Meredith met up with us later that morning, and we all set out for the Luxembourg Gardens, where we found chairs in a shady spot and pondered how to spend the rest of the day. A museum would surely be cool; protecting all that priceless artwork required air-conditioning. We couldn’t face the cavernous Louvre, so we headed for the Musée d’Orsay.

Hot and sleep-deprived, we dragged ourselves up the Boulevard St-Michel to the Metro, and took a sizzling subway car to the museum. Surprise! Once inside, having paid a hefty entrance fee, we were shocked to find the air-conditioning barely functioning. Weren’t Parisians worried about all those precious Monets, Manets, and Van Goghs?

We forced ourselves to look at a few galleries but eventually collapsed in some comfy wicker chairs, where we dozed off for the next half-hour. Other museum-goers stared, but we were too hot and sleepy to care. We finally made our way to the museum café, where we ate a light lunch and consumed a large quantity of liquid refreshment.

After searching for an air-conditioned restaurant near our hotel–and finding none–we dined outside on the Rue Soufflot and headed for bed, only to discover another problem: mosquitoes! Our beautiful French windows had no screens, and if we opened the windows with the lights on, mosquitoes attacked us from every direction. We decided to leave the windows closed till it was time to turn out the lights.

Once we turned off the lights and opened the windows, a delicious breeze entered the room, cooling us off for the night. But the mosquitoes still targeted us, even in the dark, and traffic noise kept us from having a good night’s sleep.

The next morning, we awoke to a rainy Paris sky. In my lifetime of traveling, I’d never before been so happy to see rain! The gray sky meant lower temperatures, and we happily set out for another museum (the Musée d’Art Moderne, then featuring an impressive exhibit of Chagall paintings) without the threat of soaring temperatures and a merciless sun.

But as the day progressed, things got a lot steamier, and we decided to leave Paris a day earlier than planned. We would pick up our rental car and head for Rouen one day sooner. After dinner on the Rue du Pot de Fer, a pedestrian street a few steps from the busy Rue Mouffetard, we walked back to our hotel, prepared to be unwilling mosquito-targets one more night.

By now, we were all covered with bites, and the torment of itching had begun. Applying hydrocortisone cream helped, but not nearly enough. Meredith bought a more powerful French ointment formulated to ease insect bites, so we tried that, too. But those Parisian bugs were potent, and we proceeded to scratch their bites for days. (The bites on our feet created a special torment. Encased in heavy-duty athletic shoes–the better to walk in, my dear–our feet were not only piping-hot but also covered with bites that never stopped itching!)

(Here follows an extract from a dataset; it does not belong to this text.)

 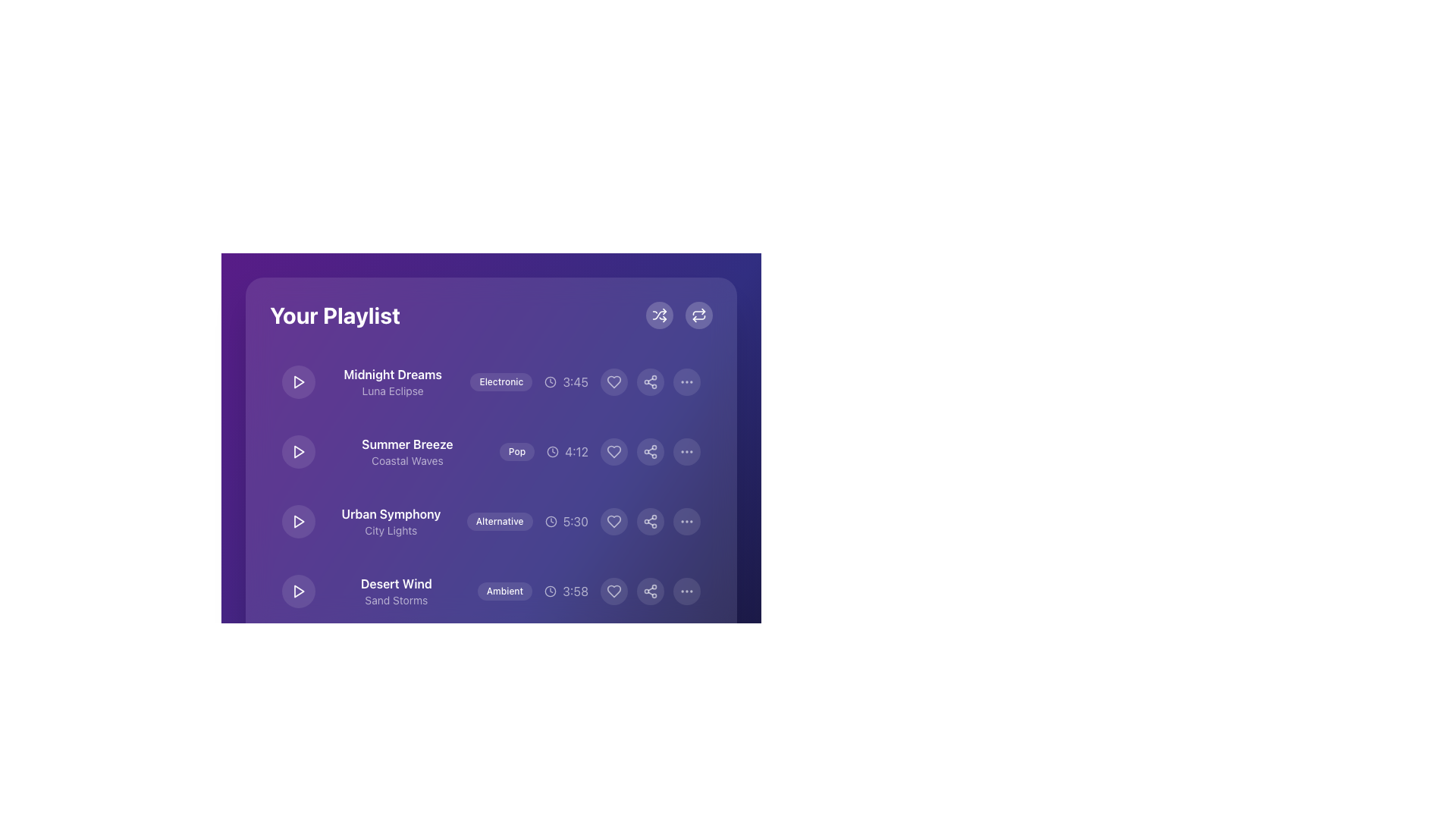 What do you see at coordinates (614, 660) in the screenshot?
I see `the heart-shaped icon button located immediately to the right of the song titled 'Desert Wind' in the playlist interface for accessibility purposes` at bounding box center [614, 660].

The next morning dawned sunny but cooler. Miraculous! Did we really want to leave Paris a day early? Taking advantage of the cooler air, we set out on foot for the Marais, by way of the bouquinistes along the Seine, the Ile de la Cité, and the Ile St-Louis. By the time we arrived at the Rue des Rosiers, where we consumed kosher panini, the sun had become more intense, and the air was growing hot.

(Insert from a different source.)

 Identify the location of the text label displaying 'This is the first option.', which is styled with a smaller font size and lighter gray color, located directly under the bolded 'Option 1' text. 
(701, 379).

At the Musée Carnavalet, the displays of Parisian history and culture were fascinating, but the increasing heat and the enormous collection finally wore us down. Drained of energy, we spent the next hour sitting in the shade, zombie-like, in a small park just outside the museum.

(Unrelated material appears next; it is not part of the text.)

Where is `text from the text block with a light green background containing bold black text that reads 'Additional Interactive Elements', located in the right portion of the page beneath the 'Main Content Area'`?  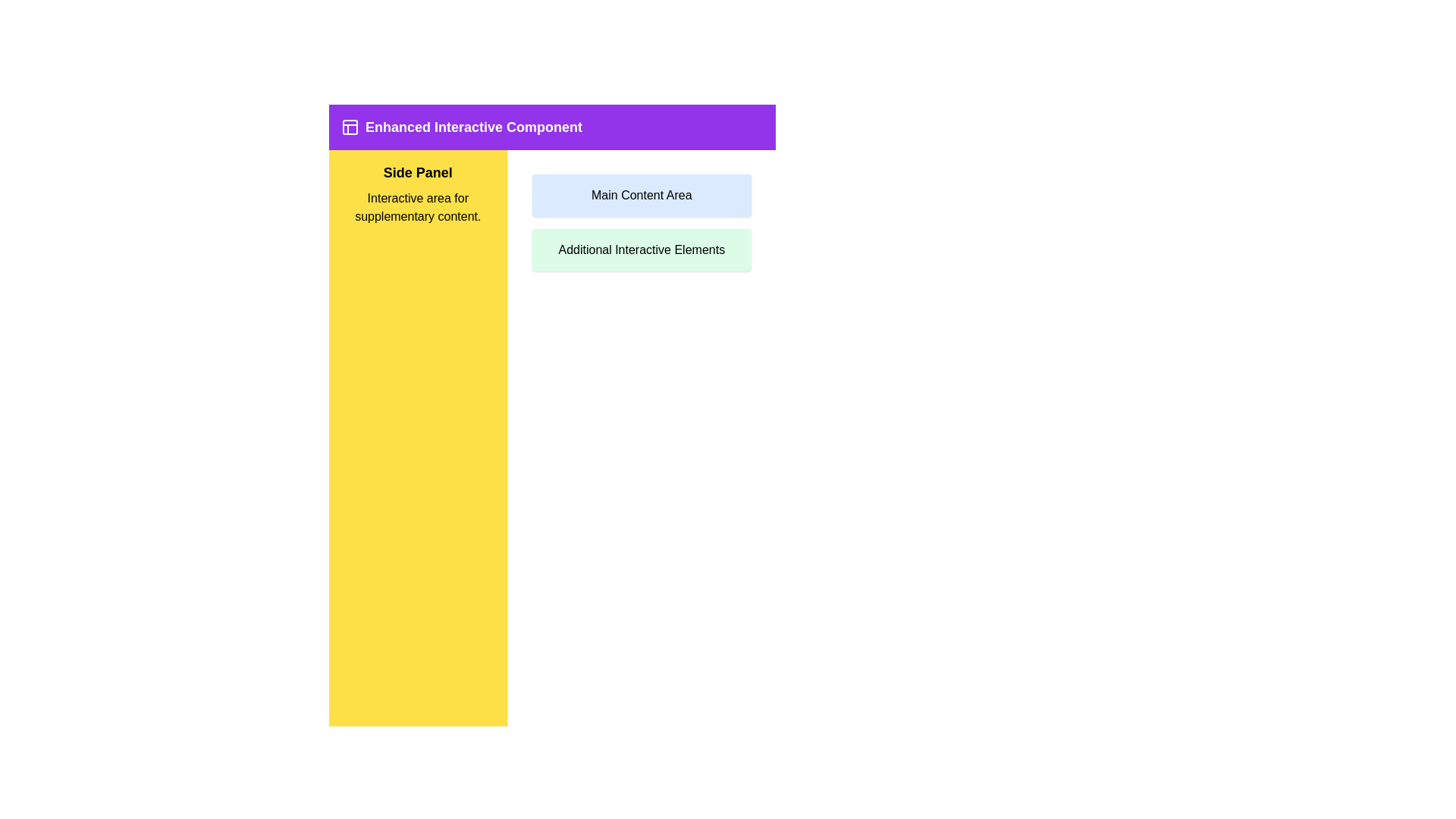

Later, we walked to the Place des Vosges, where we sat for a while once again in the shade. The search for shade had become a rallying cry that resounded throughout the trip. “Shade!” I would shout, and the rest of our little group would hurry after me to reach the nearest patch of shade.

After another excellent dinner on the Rue du Pot de Fer, enjoying the sensory delights of a delicious breeze, I wondered whether we were right to leave Paris one day early. But the next morning, the sun was blazing with a vengeance, and all of us were grateful to pile into our rented Peugeot and head north to Normandy, where cooler temperatures awaited–or so we hoped!